* [WHAT YOU HAVE TO DO] Set down exactly the lines below between the line holding "You are a computer-use agent." and the line holding "Instruction: Toggle the", inclusive; no other line belongs in the answer.

* [EXERCISE DATA]
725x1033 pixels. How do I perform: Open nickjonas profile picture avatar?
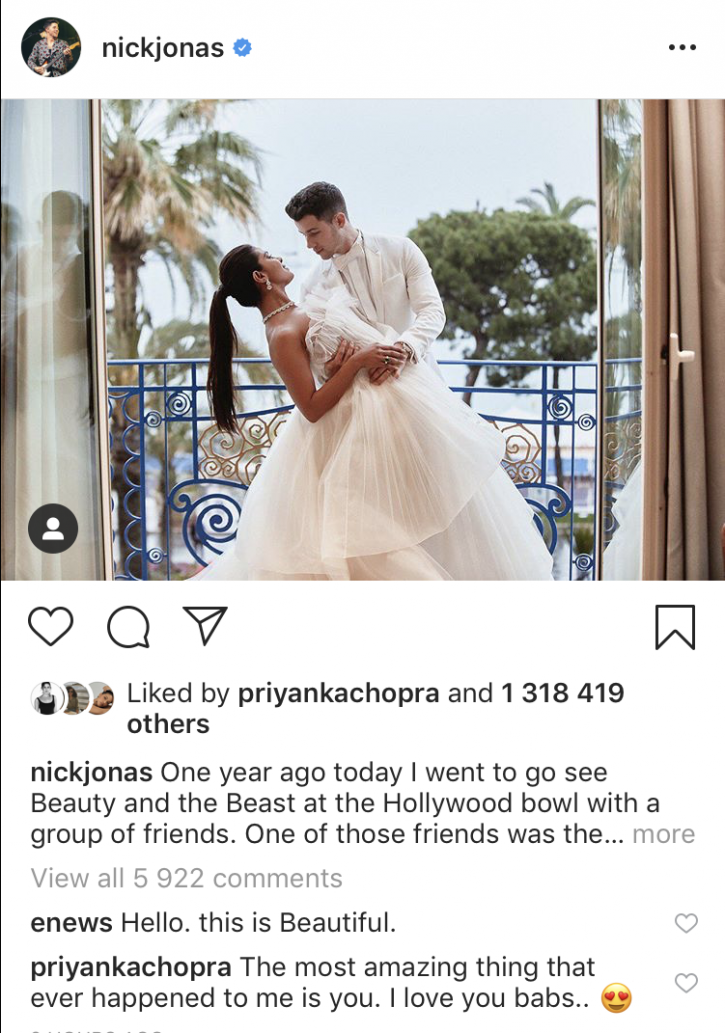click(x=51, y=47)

---

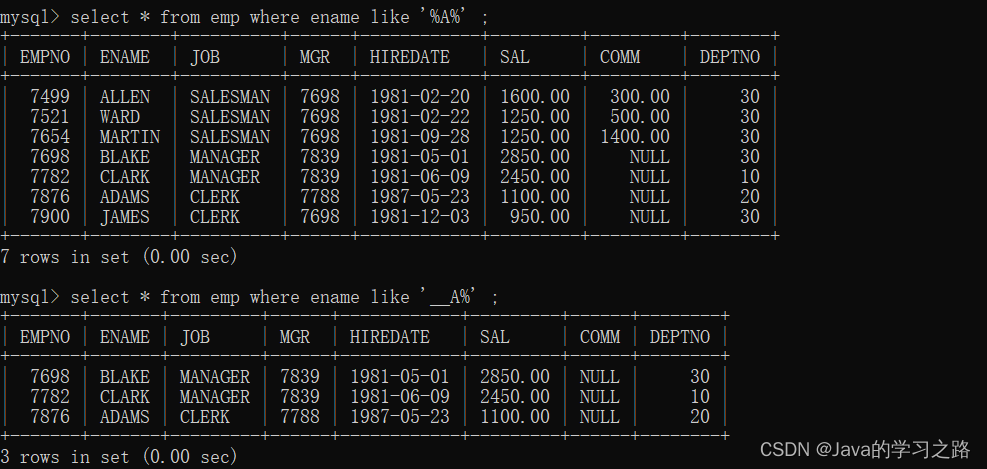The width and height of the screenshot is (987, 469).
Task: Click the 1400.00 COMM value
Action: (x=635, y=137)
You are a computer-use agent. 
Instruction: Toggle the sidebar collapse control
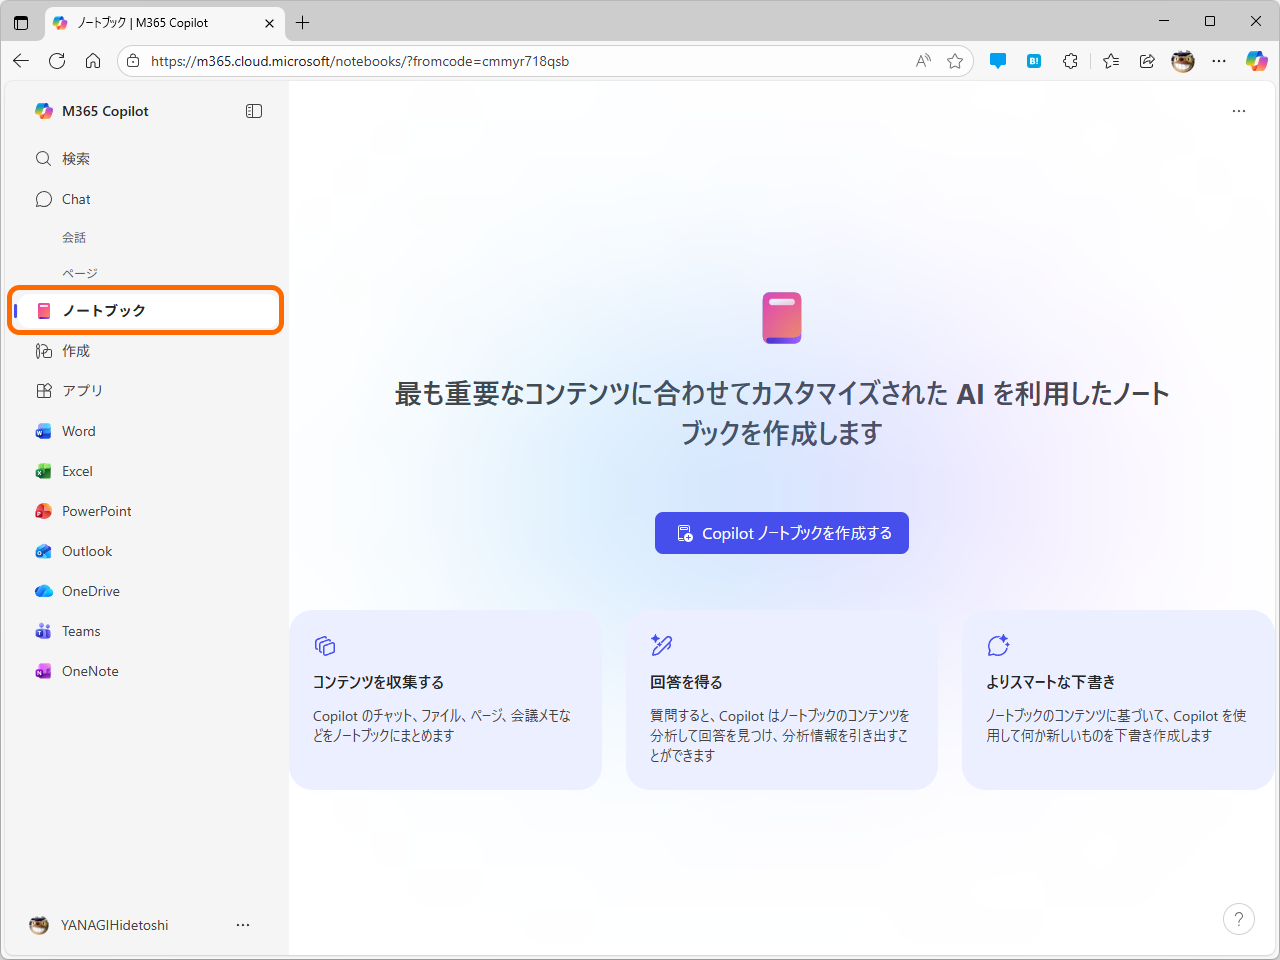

* [EXERCISE RESULT]
You are a computer-use agent. 
Instruction: Toggle the sidebar collapse control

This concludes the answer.